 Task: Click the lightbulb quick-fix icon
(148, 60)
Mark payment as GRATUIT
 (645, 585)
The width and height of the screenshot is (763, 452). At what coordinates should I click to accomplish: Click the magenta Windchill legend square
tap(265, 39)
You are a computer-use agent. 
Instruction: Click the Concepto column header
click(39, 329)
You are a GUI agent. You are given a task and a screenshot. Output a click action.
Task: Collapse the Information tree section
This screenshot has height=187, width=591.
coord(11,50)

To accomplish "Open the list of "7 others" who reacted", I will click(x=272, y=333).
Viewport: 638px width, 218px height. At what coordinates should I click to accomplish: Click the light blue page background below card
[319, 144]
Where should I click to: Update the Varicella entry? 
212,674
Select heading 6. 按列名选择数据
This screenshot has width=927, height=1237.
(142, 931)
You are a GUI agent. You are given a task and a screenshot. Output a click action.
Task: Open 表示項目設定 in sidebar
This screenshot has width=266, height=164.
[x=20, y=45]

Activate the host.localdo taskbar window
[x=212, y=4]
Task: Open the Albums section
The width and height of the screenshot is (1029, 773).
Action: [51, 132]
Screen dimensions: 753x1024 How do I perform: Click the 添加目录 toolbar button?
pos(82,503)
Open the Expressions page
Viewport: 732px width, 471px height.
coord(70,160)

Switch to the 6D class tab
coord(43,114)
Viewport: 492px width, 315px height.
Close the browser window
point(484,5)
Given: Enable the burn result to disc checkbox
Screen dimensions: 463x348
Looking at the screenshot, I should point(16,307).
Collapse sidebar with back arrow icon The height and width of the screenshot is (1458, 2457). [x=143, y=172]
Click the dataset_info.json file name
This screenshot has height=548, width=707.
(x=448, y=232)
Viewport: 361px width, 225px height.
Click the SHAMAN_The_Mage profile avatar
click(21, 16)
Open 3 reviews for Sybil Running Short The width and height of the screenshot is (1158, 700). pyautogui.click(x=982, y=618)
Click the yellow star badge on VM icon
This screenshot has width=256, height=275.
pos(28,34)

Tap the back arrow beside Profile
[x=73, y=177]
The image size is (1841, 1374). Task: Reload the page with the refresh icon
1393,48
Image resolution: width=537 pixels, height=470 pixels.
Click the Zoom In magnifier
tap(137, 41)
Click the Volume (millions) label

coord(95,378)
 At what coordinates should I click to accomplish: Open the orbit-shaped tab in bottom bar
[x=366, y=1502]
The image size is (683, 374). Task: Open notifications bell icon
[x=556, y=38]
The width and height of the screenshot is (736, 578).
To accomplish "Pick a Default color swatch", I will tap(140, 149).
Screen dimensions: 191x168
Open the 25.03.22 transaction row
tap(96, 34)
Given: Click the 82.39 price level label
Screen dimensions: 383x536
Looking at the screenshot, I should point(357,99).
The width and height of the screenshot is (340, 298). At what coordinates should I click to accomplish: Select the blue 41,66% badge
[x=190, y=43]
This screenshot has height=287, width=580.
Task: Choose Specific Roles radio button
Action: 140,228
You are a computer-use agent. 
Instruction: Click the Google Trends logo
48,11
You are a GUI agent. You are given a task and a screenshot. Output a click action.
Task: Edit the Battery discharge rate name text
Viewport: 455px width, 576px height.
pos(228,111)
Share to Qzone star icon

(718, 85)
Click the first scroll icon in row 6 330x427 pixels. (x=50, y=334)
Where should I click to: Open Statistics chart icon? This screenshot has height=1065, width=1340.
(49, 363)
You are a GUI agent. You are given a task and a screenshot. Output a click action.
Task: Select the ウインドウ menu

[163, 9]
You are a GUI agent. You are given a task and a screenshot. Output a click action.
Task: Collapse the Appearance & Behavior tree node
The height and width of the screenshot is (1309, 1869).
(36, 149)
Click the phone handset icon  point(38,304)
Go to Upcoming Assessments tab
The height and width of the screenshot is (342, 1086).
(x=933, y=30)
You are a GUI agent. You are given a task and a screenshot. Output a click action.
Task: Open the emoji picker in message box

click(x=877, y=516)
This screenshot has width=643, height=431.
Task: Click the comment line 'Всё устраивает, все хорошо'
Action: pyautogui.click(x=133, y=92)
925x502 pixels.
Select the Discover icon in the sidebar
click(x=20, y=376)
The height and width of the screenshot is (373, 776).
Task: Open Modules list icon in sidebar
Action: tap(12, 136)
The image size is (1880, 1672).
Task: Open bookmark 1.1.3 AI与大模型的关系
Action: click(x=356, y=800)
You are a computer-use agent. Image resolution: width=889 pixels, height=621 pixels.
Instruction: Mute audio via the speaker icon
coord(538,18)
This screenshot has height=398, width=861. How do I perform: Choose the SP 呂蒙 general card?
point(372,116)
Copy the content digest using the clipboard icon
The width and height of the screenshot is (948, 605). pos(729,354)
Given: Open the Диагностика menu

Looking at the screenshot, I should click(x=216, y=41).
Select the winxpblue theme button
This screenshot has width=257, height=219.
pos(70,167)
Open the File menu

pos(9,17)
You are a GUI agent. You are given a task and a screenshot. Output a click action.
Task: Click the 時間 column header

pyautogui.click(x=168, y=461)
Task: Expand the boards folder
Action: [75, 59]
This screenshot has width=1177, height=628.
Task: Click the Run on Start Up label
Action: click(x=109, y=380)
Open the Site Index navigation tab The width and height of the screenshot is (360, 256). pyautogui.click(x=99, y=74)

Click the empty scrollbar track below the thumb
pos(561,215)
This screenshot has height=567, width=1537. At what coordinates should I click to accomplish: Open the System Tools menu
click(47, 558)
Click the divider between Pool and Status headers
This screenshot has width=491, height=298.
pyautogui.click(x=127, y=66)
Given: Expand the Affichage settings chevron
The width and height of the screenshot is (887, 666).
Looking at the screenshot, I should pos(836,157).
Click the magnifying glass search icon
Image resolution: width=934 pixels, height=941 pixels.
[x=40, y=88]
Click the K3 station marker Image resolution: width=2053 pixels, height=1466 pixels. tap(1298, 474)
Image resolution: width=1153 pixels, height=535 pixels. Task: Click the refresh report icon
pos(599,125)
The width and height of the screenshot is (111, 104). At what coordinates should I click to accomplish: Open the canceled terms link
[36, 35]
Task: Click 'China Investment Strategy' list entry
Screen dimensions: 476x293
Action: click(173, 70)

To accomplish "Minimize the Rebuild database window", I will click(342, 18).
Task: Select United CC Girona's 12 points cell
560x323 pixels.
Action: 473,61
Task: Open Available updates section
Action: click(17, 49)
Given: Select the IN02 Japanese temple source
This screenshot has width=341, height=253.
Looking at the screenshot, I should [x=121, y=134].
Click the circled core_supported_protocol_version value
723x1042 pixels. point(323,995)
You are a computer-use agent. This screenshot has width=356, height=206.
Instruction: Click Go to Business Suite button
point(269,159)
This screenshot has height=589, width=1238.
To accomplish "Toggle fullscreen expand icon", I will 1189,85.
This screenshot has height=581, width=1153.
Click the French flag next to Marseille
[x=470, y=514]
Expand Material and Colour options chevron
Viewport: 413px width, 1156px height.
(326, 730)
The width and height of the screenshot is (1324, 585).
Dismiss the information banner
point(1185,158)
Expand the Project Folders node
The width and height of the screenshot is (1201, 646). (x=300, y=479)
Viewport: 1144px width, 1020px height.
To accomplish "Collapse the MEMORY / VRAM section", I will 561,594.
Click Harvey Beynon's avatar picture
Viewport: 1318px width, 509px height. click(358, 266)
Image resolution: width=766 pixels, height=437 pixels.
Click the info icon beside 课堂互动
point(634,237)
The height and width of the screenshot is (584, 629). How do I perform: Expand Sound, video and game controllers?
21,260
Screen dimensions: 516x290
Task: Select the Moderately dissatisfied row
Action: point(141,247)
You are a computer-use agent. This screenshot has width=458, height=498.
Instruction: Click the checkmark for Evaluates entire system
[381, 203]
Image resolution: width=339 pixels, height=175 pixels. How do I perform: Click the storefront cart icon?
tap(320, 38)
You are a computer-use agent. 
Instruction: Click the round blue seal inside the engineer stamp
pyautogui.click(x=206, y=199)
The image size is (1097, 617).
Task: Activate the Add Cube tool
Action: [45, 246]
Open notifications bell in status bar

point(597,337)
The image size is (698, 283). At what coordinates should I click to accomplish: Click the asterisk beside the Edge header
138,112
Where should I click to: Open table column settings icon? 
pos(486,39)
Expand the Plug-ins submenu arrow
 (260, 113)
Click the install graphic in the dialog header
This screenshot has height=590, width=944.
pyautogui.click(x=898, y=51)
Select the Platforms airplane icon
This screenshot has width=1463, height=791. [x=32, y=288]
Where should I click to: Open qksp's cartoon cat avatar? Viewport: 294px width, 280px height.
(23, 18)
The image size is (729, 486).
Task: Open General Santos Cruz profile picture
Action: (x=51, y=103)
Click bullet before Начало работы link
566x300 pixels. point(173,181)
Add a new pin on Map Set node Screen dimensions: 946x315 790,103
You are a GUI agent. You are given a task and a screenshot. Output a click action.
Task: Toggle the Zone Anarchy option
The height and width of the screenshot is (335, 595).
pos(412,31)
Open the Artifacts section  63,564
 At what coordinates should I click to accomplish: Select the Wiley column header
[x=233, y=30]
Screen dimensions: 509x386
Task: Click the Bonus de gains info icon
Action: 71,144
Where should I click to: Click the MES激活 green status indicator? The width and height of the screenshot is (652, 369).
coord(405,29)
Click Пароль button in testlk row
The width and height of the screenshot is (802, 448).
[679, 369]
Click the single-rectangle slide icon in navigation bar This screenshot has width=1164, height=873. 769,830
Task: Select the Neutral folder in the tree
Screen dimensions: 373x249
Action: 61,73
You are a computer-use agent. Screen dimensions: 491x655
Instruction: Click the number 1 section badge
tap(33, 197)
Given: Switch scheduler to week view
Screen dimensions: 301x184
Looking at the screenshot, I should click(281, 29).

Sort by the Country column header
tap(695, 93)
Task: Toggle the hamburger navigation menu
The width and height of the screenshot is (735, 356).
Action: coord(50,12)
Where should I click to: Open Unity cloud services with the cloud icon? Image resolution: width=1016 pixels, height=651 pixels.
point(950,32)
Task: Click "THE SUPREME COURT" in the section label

## WRITTEN INSTRUCTION
Return the records verbatim, starting at the line that contains "Given: Open the Диагностика menu" and ending at the line that contains "Open the Site", both included.

## EXPECTED OUTPUT
Given: Open the Диагностика menu

Looking at the screenshot, I should click(x=216, y=41).
Select the winxpblue theme button
This screenshot has width=257, height=219.
pos(70,167)
Open the File menu

pos(9,17)
You are a GUI agent. You are given a task and a screenshot. Output a click action.
Task: Click the 時間 column header

pyautogui.click(x=168, y=461)
Task: Expand the boards folder
Action: [75, 59]
This screenshot has width=1177, height=628.
Task: Click the Run on Start Up label
Action: click(x=109, y=380)
Open the Site Index navigation tab The width and height of the screenshot is (360, 256). pyautogui.click(x=99, y=74)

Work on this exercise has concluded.